Welcome to StocksDirectory.info - resource and information on stock market, discount stock brokers, full service stock brokers, futures brokers, investment advisors, market data analysis, online trading, company profiles.

Archive for the ‘Stock Splits’ Category

How to Trade Stock Splits the Easy Way

Thursday, October 7th, 2010

Many people jump when they hear that a stock is going to split. There is no reason to get excited about a split. All it means is that you’re getting twice as many shares for half the original price so in effect you’ve gained nothing. However, in the very long term, a stock that has split many times can give you substantial returns. But for the moment we’re not concerned with investing over long periods of time. So the truth about stock splits is this. A stock that is about to split will grab a lot of attention about two weeks before the actual split. Once the split occurs most stocks drop in value. What we need to do is find stocks that are about to split within the next few weeks, there are many sites offering this information, for this example we’ll use yahoos splits calendar which you can find by doing a search on Yahoo.

Once you’ve found your list of splits you can enter them into any online stock site that will keep tabs on your stock for you, there are many out there, just do a search on any of the main search engines. You can save them here & keep an eye on them over the following weeks. Some of these sites can organize up to 30 charts for you at any one time onto the same screen so you can view all your upcoming splits in one glance thus saving you a lot of time. Once you see a stock moving up about two weeks before a split is due then this is a good candidate for trading. Some traders only trade Stock splits using these trading strategies & make a fortune doing so.

Stock Split Essentials What Every Stock Trader Needs to Know

Friday, July 16th, 2010

Stock splits present one of the most misunderstood aspects of the stock market. Psychologically stock splits feel like you have gained value, but in reality you just own twice as much paper. Much the same as if you changed a ten-dollar bill for two five-dollar bills. Once a stock splits 2-for-1 you have twice as many pieces of paper (shares) as you did before. But your shares still represents the same percentage of the total outstanding shares of the company as it did before.
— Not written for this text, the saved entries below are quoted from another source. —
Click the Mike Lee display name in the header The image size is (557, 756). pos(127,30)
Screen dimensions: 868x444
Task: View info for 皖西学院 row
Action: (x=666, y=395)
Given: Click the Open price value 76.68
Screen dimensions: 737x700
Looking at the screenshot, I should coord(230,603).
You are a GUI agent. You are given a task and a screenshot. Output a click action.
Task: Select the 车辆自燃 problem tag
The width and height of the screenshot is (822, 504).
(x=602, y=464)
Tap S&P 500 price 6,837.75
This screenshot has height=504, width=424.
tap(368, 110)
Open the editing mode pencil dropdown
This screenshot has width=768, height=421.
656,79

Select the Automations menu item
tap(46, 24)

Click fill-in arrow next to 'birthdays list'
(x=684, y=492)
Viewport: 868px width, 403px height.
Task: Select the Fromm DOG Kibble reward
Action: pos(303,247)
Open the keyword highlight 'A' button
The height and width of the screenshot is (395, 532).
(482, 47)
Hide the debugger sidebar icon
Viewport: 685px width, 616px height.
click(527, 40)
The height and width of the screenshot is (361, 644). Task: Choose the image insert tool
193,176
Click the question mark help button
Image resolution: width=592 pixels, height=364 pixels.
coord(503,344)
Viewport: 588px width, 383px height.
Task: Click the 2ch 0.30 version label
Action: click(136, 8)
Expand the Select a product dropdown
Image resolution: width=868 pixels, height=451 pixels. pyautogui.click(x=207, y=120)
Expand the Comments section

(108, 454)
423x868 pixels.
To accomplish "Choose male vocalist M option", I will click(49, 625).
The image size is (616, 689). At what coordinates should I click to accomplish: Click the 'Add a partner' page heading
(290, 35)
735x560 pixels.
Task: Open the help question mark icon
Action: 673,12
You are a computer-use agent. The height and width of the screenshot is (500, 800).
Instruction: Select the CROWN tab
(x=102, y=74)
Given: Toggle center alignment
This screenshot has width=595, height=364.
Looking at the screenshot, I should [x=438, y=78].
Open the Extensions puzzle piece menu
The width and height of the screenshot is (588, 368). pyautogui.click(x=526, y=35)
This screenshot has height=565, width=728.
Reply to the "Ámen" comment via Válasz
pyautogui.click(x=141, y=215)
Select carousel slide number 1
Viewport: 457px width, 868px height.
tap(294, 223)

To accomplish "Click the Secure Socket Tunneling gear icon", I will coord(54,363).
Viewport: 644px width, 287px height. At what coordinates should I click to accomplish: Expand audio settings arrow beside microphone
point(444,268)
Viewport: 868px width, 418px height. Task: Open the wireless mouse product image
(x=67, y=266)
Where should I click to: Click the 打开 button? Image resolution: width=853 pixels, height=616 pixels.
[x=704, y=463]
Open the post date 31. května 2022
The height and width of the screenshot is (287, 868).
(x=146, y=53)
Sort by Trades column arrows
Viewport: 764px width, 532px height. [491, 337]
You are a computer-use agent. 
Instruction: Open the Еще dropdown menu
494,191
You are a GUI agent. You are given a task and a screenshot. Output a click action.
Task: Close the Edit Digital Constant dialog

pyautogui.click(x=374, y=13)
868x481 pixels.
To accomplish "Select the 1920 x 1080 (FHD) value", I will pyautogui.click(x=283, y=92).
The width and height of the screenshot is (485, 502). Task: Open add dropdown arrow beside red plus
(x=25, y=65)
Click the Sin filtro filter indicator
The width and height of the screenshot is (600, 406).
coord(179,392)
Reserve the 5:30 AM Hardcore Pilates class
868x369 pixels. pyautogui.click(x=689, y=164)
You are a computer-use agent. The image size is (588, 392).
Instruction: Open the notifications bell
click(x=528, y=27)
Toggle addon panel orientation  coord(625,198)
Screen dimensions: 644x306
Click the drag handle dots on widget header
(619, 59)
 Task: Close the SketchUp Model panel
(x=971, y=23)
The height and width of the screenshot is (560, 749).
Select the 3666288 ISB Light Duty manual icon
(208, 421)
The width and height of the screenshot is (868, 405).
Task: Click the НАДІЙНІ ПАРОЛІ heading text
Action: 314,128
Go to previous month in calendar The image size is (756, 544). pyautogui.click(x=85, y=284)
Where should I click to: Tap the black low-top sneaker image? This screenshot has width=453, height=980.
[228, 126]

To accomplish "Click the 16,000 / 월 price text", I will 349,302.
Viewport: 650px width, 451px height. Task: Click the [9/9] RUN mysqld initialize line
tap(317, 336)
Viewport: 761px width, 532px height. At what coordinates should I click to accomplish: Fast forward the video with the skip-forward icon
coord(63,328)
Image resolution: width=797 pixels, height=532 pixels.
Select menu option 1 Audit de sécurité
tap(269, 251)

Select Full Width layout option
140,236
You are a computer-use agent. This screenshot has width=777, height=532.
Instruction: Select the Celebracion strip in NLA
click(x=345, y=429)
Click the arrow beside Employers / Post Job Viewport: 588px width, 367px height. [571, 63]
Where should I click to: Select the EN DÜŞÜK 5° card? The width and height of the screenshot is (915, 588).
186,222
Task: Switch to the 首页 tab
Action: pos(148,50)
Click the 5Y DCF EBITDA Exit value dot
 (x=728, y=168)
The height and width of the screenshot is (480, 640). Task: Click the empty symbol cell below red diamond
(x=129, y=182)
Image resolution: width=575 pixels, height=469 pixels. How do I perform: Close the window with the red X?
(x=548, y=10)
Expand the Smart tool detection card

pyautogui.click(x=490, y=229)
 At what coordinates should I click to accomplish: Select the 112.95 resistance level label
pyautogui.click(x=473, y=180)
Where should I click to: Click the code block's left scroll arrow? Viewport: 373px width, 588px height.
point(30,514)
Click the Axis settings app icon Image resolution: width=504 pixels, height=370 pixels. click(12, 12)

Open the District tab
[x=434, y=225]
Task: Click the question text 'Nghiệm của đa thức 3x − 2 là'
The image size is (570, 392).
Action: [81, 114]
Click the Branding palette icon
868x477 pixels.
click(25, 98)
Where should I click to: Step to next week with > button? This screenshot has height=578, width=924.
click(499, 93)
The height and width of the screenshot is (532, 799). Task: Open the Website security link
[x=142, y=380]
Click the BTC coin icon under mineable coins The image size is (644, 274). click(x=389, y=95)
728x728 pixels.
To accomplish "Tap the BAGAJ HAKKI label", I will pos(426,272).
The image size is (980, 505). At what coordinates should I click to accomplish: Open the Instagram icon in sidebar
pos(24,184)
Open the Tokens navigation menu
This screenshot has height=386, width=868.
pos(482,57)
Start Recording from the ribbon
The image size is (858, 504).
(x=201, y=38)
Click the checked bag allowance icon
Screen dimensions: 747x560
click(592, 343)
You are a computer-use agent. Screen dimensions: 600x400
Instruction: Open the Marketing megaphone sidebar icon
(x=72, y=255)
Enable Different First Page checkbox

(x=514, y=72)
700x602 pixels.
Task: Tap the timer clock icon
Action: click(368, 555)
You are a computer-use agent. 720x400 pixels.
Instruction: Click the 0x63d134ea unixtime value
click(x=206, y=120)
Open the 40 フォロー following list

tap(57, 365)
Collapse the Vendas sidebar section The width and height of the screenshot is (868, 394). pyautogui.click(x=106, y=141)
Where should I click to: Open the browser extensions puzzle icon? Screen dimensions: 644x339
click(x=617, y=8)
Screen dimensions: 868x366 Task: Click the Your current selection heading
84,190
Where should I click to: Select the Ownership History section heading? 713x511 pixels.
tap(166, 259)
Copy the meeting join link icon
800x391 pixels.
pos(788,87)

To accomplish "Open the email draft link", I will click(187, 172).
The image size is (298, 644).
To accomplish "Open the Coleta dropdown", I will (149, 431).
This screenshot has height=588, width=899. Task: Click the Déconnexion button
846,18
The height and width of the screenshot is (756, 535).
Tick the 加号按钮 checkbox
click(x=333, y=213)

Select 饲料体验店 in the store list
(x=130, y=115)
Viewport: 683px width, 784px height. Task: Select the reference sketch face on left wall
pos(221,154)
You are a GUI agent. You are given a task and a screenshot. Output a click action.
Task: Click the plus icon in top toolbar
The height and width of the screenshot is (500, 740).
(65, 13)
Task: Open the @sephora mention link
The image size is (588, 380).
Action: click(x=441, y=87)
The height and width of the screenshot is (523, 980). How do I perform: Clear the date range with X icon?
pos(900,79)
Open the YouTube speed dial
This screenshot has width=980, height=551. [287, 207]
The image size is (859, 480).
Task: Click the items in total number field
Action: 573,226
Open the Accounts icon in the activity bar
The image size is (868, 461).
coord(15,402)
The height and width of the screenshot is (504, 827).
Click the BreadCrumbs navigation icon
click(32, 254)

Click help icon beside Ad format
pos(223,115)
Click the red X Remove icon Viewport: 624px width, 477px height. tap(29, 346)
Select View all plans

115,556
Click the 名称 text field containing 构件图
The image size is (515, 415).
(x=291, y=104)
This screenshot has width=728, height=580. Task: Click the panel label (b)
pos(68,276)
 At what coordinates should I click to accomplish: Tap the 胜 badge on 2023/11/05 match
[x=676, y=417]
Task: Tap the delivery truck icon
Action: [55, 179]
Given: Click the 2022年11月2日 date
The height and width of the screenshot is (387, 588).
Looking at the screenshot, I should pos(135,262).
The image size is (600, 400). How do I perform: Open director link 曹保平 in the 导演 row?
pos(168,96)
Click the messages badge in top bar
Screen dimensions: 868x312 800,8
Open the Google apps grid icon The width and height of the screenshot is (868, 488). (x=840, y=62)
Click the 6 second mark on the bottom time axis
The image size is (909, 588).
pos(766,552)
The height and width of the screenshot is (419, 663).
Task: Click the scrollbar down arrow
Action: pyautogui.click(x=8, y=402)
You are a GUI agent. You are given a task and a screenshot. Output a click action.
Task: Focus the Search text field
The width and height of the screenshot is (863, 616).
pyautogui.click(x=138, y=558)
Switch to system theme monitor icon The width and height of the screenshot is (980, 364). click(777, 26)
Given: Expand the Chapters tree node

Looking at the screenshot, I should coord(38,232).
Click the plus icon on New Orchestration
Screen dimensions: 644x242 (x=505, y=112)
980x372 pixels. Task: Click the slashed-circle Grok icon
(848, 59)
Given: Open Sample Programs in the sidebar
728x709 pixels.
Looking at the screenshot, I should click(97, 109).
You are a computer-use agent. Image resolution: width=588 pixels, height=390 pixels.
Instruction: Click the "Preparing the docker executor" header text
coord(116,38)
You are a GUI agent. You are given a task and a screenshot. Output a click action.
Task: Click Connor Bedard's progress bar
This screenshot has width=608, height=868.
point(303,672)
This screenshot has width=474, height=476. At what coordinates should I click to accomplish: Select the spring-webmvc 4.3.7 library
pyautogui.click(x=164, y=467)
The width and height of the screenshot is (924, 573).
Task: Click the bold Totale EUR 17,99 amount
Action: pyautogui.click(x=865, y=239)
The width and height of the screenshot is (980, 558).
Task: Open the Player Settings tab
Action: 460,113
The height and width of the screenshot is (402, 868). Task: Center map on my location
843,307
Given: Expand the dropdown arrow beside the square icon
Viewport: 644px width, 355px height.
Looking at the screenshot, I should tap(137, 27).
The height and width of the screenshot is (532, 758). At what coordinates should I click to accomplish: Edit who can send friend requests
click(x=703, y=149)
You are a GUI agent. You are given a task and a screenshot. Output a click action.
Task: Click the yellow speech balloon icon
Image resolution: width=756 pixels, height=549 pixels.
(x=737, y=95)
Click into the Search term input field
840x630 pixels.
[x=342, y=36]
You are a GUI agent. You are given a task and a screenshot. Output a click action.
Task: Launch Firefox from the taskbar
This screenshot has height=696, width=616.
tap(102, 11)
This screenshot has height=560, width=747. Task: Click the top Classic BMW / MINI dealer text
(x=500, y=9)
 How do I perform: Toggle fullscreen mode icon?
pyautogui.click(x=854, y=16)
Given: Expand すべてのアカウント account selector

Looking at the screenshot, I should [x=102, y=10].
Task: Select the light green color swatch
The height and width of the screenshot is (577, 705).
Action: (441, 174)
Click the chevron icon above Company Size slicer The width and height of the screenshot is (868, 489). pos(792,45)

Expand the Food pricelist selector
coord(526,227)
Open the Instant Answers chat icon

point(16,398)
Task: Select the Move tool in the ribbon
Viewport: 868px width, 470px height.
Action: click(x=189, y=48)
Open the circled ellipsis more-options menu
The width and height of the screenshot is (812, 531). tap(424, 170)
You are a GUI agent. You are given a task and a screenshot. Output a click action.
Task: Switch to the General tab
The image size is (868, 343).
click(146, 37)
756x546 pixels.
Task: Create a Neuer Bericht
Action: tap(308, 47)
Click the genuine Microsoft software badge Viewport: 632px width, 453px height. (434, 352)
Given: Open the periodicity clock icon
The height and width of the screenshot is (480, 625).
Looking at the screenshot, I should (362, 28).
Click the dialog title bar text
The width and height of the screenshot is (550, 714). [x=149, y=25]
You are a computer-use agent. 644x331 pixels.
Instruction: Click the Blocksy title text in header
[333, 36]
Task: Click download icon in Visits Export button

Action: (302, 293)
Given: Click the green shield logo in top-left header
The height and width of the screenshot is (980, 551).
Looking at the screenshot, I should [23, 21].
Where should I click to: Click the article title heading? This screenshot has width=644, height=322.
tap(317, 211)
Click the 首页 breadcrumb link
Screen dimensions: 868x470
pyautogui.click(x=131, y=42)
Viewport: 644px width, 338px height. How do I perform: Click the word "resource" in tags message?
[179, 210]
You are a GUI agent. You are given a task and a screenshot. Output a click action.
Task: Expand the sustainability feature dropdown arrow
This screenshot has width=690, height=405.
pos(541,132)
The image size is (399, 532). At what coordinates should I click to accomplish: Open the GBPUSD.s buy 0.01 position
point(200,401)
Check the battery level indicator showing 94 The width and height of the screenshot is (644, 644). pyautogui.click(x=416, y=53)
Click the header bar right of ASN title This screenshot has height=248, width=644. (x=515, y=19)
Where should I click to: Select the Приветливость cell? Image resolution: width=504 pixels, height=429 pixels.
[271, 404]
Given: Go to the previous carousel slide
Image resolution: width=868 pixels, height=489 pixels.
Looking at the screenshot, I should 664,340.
Investor psychology motivates the issuing company to do this. Stocks are generally sold in lots of 100. When a stock splits it’s more likely to the needs of a small investor. For instance suppose a stock is selling for $60 a share. A lot of 100 shares would cost $600. If this stock splits 3-for 1, the price of a share goes from $60 to $20; and the cost to 100 shares goes from $600 to $200. Suppose a small investor has $400 he would like to invest. A hundred shares for $600.00 is out of his reach, but 200 shares for $400.00 meets his needs exactly.

Although there are many ratios a stock could split, the most common splits are 2-for-1, 3-for-2, and 3-for-1. Also possible is a reverse split where a company reduces the outstanding shares. A reverse split results in each holder being issued less shares than before. A reverse split gives you less paper but you still own the same percentage of the company. One reason a company might decide to do a reverse split is that price per share is so small it looks like a poor investment. If the price of a share becomes too low it might get de-listed by the stock exchange. Other reasons for a reverse split could be to push out minority stockholders, or as a way to go private.

The biggest advantages of a stock split is greater liquidity. As mentioned before stocks are sold in lots of a hundred. So the lower the price of the stock, the more likely they will meet the criteria of a small investor’s budget. The bid/ask spread is the difference between buying and selling prices. Typically the smaller the price of a stock the smaller the bid/ask spread. A high bid/ask spread can put off larger investors. Psychologically, a split is perceived as bullishness. The spit is seen as a sign that the company is doing well. A stock split generally sets off a short-term rally, although the market usually normalizes shortly.